Risk & Insurance Management Society Inc. vice president Janice Ochenkowski told the House Financial Services’ Committee’s Subcommittee on Capital Markets, Insurance and Government Sponsored Enterprises that the bipartisan non-admitted and Reinsurance Reform Act of 2006 would help to rectify problems that commercial insurance buyers are “experiencing in obtaining surplus lines insurance by placing authority in the home state of the insured.”
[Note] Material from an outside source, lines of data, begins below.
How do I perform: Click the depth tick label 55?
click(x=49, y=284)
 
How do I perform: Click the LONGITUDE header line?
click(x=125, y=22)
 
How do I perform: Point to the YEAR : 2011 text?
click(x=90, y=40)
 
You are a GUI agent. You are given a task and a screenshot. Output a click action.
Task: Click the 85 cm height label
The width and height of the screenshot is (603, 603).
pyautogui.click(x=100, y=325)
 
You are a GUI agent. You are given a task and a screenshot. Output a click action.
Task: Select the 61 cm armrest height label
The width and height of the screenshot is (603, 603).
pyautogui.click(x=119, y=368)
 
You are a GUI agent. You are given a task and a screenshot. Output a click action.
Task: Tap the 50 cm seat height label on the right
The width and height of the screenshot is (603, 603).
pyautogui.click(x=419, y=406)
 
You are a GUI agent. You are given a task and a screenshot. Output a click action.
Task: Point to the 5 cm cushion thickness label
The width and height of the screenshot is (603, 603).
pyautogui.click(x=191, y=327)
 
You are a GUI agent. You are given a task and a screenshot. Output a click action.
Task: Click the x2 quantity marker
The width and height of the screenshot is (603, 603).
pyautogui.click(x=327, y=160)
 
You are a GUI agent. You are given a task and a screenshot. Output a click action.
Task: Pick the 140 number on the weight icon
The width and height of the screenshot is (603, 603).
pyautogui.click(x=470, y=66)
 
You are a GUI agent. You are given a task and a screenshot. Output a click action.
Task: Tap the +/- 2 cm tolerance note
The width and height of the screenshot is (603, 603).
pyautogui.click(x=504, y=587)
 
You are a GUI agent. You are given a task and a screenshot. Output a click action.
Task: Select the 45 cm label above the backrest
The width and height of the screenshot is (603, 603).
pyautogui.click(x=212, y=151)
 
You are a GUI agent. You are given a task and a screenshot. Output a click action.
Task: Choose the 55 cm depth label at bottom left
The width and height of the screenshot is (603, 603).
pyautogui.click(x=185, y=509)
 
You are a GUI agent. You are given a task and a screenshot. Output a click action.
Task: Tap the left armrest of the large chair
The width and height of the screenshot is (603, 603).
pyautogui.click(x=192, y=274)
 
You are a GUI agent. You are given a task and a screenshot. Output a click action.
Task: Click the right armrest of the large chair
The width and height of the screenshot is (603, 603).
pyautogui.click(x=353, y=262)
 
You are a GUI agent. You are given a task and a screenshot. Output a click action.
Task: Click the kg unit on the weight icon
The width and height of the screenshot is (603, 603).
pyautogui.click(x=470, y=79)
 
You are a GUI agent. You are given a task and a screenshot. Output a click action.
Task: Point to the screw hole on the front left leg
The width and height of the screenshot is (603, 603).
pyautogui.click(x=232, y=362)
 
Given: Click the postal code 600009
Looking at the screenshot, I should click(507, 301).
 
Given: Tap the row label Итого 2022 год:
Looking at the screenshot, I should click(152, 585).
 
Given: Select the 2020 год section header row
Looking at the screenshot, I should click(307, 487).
Under the bill Bill H.R. 5637 a uniform system for regulating and taxing the surplus lines industry will be initiated by making non-admitted insurance only subject to regulation in the policyholder’s home state. This guideline is meant to eradicate the oversight that surplus lines brokers and insurers have to deal with when providing coverage across multiple jurisdictions. Ultimately, the new bill will lead to the policyholder’s home state collecting surplus lines premium taxes, while each state would decide how to allocate the tax internally.
The bill will also give “sophisticated” commercial policyholders with unique or large risks that require surplus lines coverage to bypass its, according to RIMS, prepared testimony “regulatory hurdles currently imposed by the states which add no meaningful value to the process.”
RIMS says risk managers must prove insurers have declined them on multiple occasions before the nonadmitted market is available to them.
Ochenkowski, senior vp and director of global risk management for Jones Lang LaSalle Inc., says agents and brokers are uncertain when placing surplus lines business as a result of variations between individual states in relation to premium tax allocation and remittance schedules.
Under the bill, a reinsurer’s state of domicile is the sole regulator of that reinsurance company’s solvency, but only if the state is accredited by the National Assn. of Insurance Commissioners.